O que se pede: Segundo o texto de leitura, em que faculdade se formou Diana Castro?

Texto de leitura:
○ ○ ○ ○ ○ ○ ○

Arrancar nos intensivos
“Talvez estejamos a atravessar uma das fases mais difíceis da nossa carreira, aliada ao facto de estarmos a começar. Na Medicina Intensiva assistimos a um volume de doentes muito aumentado em números nunca antes visto. Os casos já ultrapassam o número total de camas que o País tinha antes da pandemia”, afirma Diana Castro, natural de Marco de Canaveses.
A jovem médica de 27 anos ainda não se especializou em Medicina Intensiva, mas é neste serviço que trabalha agora porque a pandemia assim o exigiu.
Apesar da actividade assistencial ter “duplicado ou triplicado”, Diana Castro confessa que se perdeu um pouco o sentido dos estágios na formação, porque a disponibilidade para ensinar é menor. “Todo o tempo que necessitamos para treinar ficou esticado ao limite.”
A Covid-19 interrompeu o percurso que tinha estipulado, nomeadamente o estágio em anestesiologia, que conseguiu depois concluir, e está a cumprir um estágio em técnicas, no qual o número de exames realizados em doentes externos é “consideravelmente mais baixo”.
Também Diana Castro entende que a pandemia retirou aos jovens profissionais de saúde a oportunidade de contactar logo com um manancial de doenças para os preparar para as diferentes realidades.
Na Medicina Intensiva são agora raros os casos de doentes cirúrgicos, de trauma ou cardíacos. “A maioria das nossas camas são doentes Covid, ou seja, doentes respiratórios. Em termos de diagnóstico e de diferencial de doentes acabou por se perder muito.”
A médica, formada na Faculdade de Medicina do Porto, recorda que, na primeira vaga, cancelou o seu estágio e foi para o serviço de Medicina Intensiva, onde nunca tinha estado. “É a especialidade que sempre quis, mas estava completamente às escuras. Agora que já passaram seis meses, já sei como as coisas funcionam mais ou menos, mas é um volume de doentes e uma sobrecarga de trabalho brutais.”
Diana Castro considera que o facto das famílias não poderem ver os doentes é um dos motivos de “ansiedade e desespero”. “É diferente estar à frente do nosso familiar e ter uma percepção de como está. Agora, têm de acreditar plenamente naquilo que lhes estão a dizer. E estamos a falar de dias e semanas sem ver a pessoa em questão. Temos um volume de doentes muito superior ao habitual e não conseguimos ter a mesma atenção com cada um dos familiares. A comunicação de más notícias, que deveria ser um momento calmo, de conversa e partilha e, principalmente, de esclarecimento de dúvidas, dando espaço à outra pessoa para ter a sua dor, não é possível fazer.”

○ ○ ○ ○ ○ ○ ○

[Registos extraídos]

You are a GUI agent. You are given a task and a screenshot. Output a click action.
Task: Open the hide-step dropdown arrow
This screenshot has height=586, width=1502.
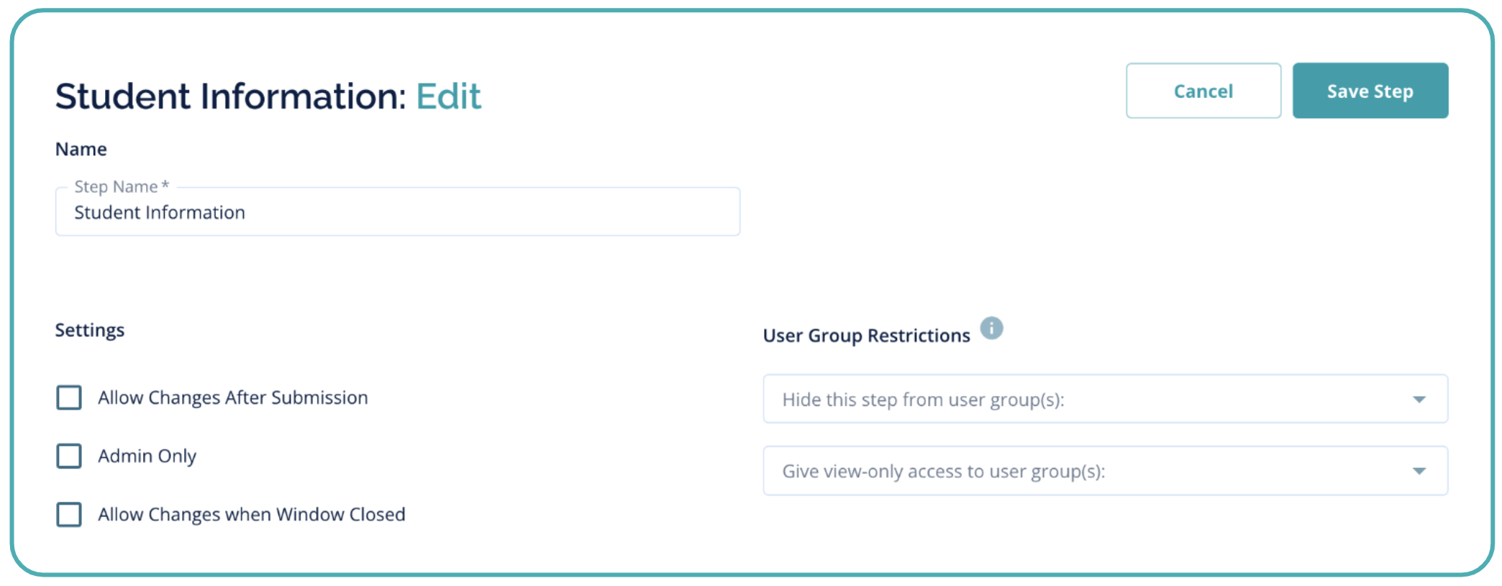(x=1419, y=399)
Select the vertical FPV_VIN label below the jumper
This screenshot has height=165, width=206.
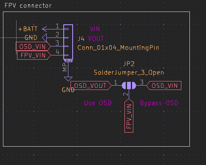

○ ○ ○ ○ ○ ○ ○

Resolução do exercício: Na Faculdade de Medicina do Porto.